03 : それさえ約束してくれるなら。
必要箇所へ簡潔な報告をして回ったあと、レンは無理やり引っ張ってきたヒヨリが待つ、王城内書庫へと走る。ついて行くことに難色を示していたヒヨリだが、王城内書庫はヒヨリには魅力的だったのだ。そこを上手く利用したレンである。
王城内書庫まで来て、扉を前にすると、やはりそこからヒヨリの気配がする。帰還したばかりのときは気が逸って乱暴に扉を開けてしまったが、ここは少し落ち着いてレンは深呼吸し、ゆっくりと扉を開けた。
「ヒヨリ」
静謐が漂う書庫は、それだけで神聖な気がしてくる。その空気をヒヨリの名を呼んで割ってしまったが、レンのそれだけで崩れるような場所ではない。

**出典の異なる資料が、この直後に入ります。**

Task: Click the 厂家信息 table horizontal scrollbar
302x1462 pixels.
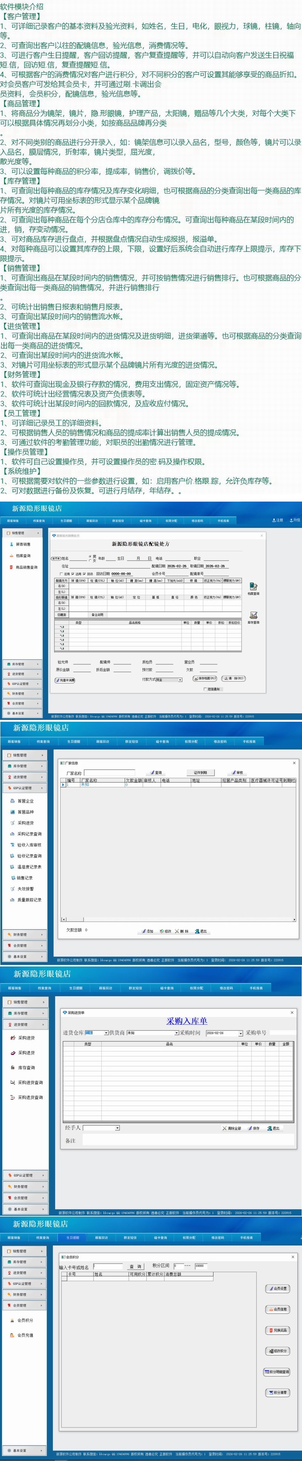Action: (x=178, y=919)
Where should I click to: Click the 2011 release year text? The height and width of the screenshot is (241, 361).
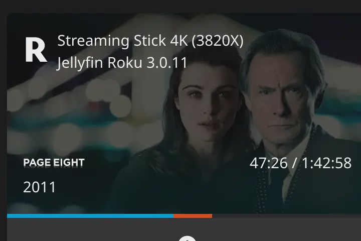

ヒヨリを捜して視線を巡らせ、その姿を見つけてレンはしばし呼吸も忘れた。
「ヒヨリ……」
窓際に椅子を寄せ、陽光だけで静かに書物を読むヒヨリは、なぜかとても幻想的だ。夢を見ているのではないか、という、非現実的な美しさがある。
きゅっと、胸がしめつけられた。
そのままヒヨリを見ていたい気持ちと、自分に気づいてほしい気持ちとがせめぎ合い、切なくなってくる。
「ん……ああ、レン」
レンに気づいたヒヨリに、ホッとしたのはたぶん、ヒヨリの視界にしっかりと自分が映っていると安心したからだ。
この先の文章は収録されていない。